▸ **Your assignment**: Check every line of the material below for the string "agent", and return the ones that have it.

*** Opening Records to process ***

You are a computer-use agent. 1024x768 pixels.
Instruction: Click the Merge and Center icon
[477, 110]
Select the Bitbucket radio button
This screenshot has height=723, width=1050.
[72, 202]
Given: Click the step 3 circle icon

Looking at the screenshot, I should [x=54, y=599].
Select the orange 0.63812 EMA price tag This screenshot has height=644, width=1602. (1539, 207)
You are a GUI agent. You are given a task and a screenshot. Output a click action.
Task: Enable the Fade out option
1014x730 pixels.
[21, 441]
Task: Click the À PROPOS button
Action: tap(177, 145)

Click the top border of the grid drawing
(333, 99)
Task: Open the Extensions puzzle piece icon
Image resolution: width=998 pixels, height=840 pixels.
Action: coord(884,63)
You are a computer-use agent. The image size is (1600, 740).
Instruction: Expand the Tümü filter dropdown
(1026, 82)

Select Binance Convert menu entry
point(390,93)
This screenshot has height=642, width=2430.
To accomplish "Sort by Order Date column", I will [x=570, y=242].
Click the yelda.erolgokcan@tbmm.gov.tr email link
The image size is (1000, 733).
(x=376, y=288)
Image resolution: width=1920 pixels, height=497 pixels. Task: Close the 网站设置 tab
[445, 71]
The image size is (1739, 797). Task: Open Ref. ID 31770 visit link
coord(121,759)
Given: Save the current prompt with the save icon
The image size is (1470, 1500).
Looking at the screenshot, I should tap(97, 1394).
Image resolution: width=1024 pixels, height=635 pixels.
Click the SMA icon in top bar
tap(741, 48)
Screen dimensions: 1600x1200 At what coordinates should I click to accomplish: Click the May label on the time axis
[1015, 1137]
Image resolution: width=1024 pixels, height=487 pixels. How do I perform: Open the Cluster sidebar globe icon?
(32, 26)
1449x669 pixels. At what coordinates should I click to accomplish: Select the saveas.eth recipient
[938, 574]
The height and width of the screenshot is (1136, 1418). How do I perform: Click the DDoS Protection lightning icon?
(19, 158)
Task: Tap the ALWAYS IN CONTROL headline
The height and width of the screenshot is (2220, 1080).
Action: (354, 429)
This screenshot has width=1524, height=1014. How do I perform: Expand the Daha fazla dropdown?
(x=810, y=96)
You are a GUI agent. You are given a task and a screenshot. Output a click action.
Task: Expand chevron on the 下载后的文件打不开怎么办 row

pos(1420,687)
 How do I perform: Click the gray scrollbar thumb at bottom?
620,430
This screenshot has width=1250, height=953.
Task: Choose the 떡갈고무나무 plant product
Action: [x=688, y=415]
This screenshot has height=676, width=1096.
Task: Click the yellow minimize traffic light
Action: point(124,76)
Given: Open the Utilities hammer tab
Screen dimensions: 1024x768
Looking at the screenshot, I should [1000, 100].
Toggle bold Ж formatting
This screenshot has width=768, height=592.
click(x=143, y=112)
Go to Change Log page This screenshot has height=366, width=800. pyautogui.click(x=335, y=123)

*** Closing Records to process ***

▸ **Solved problem**:
You are a computer-use agent. 1024x768 pixels.
You are a GUI agent. You are given a task and a screenshot. Output a click action.
You are a computer-use agent. The image size is (1600, 740).
You are a GUI agent. You are given a task and a screenshot. Output a click action.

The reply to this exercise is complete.